I cannot here repeat what I have elsewhere eloquently argued: that the anti-intellectual nature of schooling which I and my colleagues decry, now joined by Roger Shattuck, characterizes the educational experience, even as Hofstadter argued eloquently that anti-intellectualism characterizes American Society. Certainly, the glee with which our present President reminds us of his educational mediocrities does not bode well for improving the intellectual climate. Indeed, every time that man speaks he denies everything for which in my thirty four years in the classroom I have stood and will continue to stand.

What Shattuck argues, that curriculum must be intellectually challenging and emotionally fulfilling, and psychologically relevant, has been the ignored cry of a most wonderful community of scholars whom I am proud to call my teachers and my colleagues. I can at a moment’s notice provide an extensive bibliography to help Mr. Shattuck begin the wonderful journey to a legitimate and viable curriculum. But for his plea, at least, I and my colleagues applaud Mr. Shattuck, and invite him to share and share in, our work.

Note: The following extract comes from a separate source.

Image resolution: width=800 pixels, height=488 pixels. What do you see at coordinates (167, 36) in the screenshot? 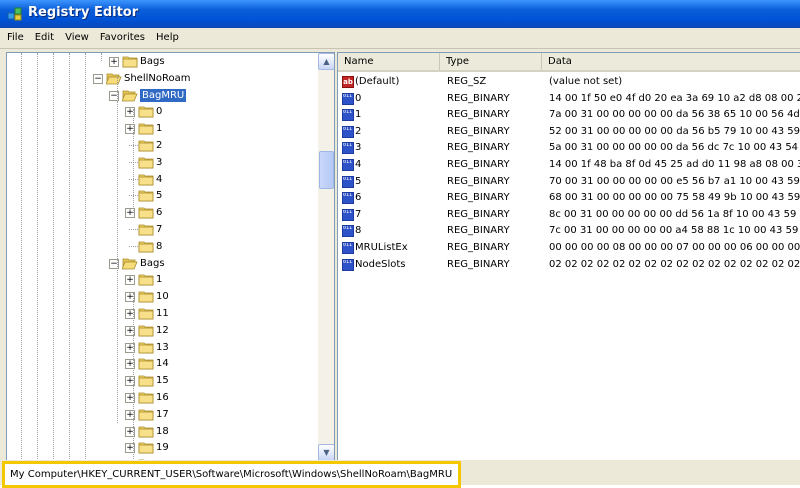
I see `menu-help: Help` at bounding box center [167, 36].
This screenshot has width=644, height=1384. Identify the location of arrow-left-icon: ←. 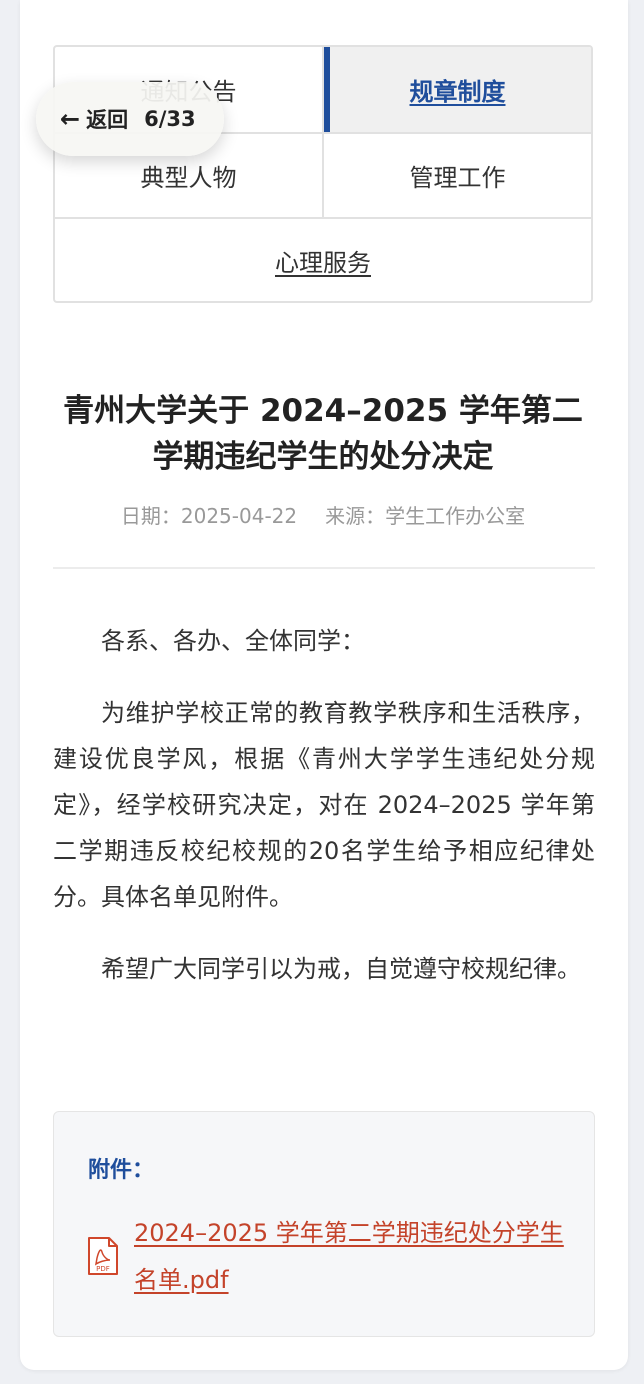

Though we heartily concur with Roger Shattuck’s complaint, we are disappointed with his solution—the adoption of what Shattuck claims is the only “curriculum that moves grade by grade . . . that uses simple lists of specific content, that does not prescribe teaching methods, that is cross-referenced, and that turns out to be informative and even a pleasure to read.” This incredible document, it turns out, is the product of Core Knowledge, and is the work of none other than scholar E.D. Hirsch, who is 1989, in The New York Review of Books, argued “that the purpose of education is the transmission of an accumulated shared body of knowledge, and the continued enlargement of that same ‘shared’ body by a method of selection to which those privileged few are privy.” I responded in some small measure to Hirsch’s NYRB piece in The Journal of Curriculum Theorizing (1989, 8:3), and my criticism can be read there. This notion of core knowledge recreates the very dualism that Dewey’s work exploded more than one hundred years ago. Because the core knowledge here is merely a curriculum centered education totally unmindful of the children. In his conceptualizations, Shattuck should start not with Dewey’s rightly famous, My Pedagogic Creed which Shattuck says Dewey rose above after his work in the lab school, but with Dewey’s essay, “The Psychological Aspect of Curriculum,” (1897) in which Dewey dismissed the current dualisms which rendered education if not impossible, then certainly ineffective. There is nothing to my knowledge in Dewey which would advocate the core curriculum promulgated by Hirsch and his colleagues.

Rather, Dewey would continually argue that the content which my children address in school should be rigorous and intellectually stimulating, but must derive from their experiences!! There is nothing wrong with every student reading a different text, as long as the classroom is structured so that the voice of each student and each text is provided purpose and place. Education is not knowledge of the text, but the means by which that text informs the life of the reader of it. There is nothing wrong with every student in the class reading the same text as long as the voices of the students inheres in the chosen text, and so long as the environment is so constructed (by the wise teacher) that a complicated conversation with the text(s) at the center develops. It is from that conversation that the child’s experience may be reconstructed! This is an intellectual journey requiring an intellect which the curriculum should foster and offer.